When we finally made our way into the city, through the slow-moving crowds, we were struck by the sheer size of the protest. While some of us didn’t align with the ideology of the Women’s March, we all respected how they managed to get around a million people onto the Mall and Pennsylvania Avenue peacefully. It seemed to take ages to wade through the noisy crowds to the capitol, where we were late for our Capitol tour, but it was a favorite of most of the group. Congresswoman Foxx gave us an in-depth look at the grand building, as well as an excellent narrative. It felt surreal to talk and joke with such a prominent congresswoman. We got to sit in the House Chamber and stand on the inauguration platform where Trump was sworn in just the day before. From there we had a view of just how huge the protest was; from the Capitol to the Lincoln Memorial was a shoulder-to-shoulder crowd that spilled into side streets.
After our tour, we proceeded to the Smithsonian. I tried to wear a Trump toboggan that I bought at a stand the day before, but made it halfway into the dense crowd before I felt it was too dangerous to keep on. Either way, it was funny that we accidentally found ourselves in such a historic moment.

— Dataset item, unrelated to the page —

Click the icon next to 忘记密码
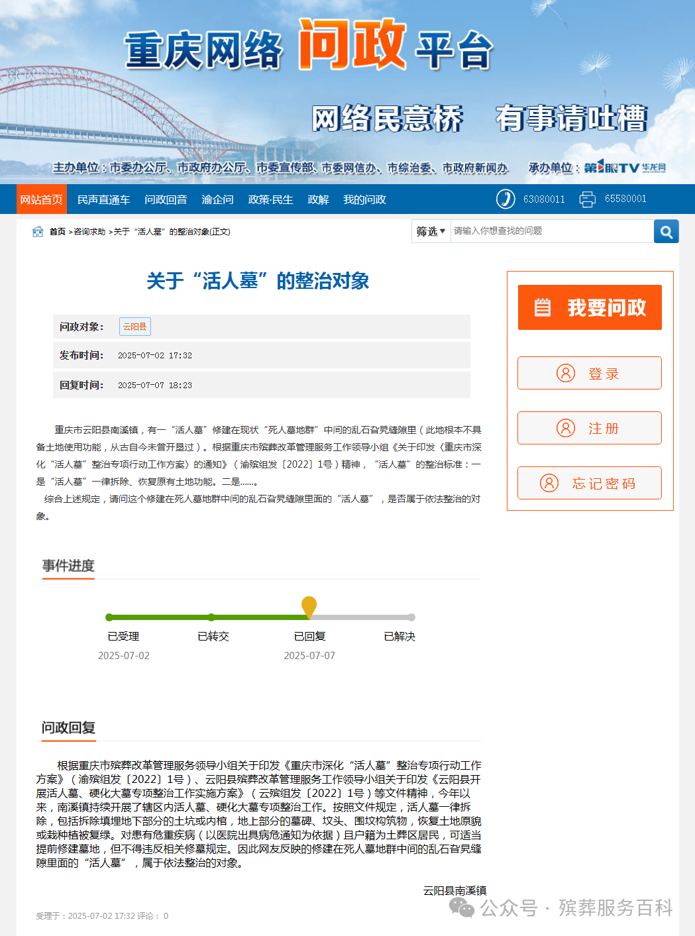 click(549, 482)
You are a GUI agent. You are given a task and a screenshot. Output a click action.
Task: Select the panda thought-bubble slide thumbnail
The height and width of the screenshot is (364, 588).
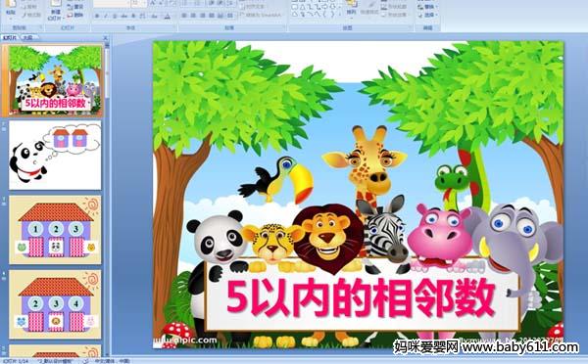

I was struck by the creativity that so many women and men put into making their signs and outfits. The rest of the day was uneventful by comparison; we went to the Natural History Museum and then when the foggy night rolled in, we saw the Washington, Korean, Lincoln, World War II, and Vietnam Memorials. It was so cool walking by the Washington Monument as the top half became shrouded in fog, with the light of the city bouncing off the clouds. That last night, Washington felt like a truly magical place.
The morning before we left, we went to the National Cathedral for their 11:15 a.m. service. It was a building too big to comprehend, both inside and out, and hearing the organ echo through the vast hall was unforgettable. The Episcopal service was highly structured, and came as a new experience for many in the group. One tradition the church has is letting guests carry the communion cups and plates down the aisle, and this time they tapped Sydney Hardin and Lauren Mahoney, two people in our group! They were viewed live on the webcast as well as by the whole congregation, walking down the aisle in step with the music. I’m sure that is something that they will never forget. After service, we proceeded on the nine-hour journey home.
Washington was such a great experience. I’m thankful that we had such a close-knit and flexible group of College Republicans, and that we had influential people like Eli and AJ to get us front row seats for the parade and then in the capitol. I don’t think that I’ll ever again see such a high concentration of influential people in one weekend. Now we get to wait and see what fruits Trump’s presidency will bring to this nation. We got to witness firsthand the passion, the division, and the controversy that the election has caused, and I hope that we will also get a front row seat for the resolution of this conflict.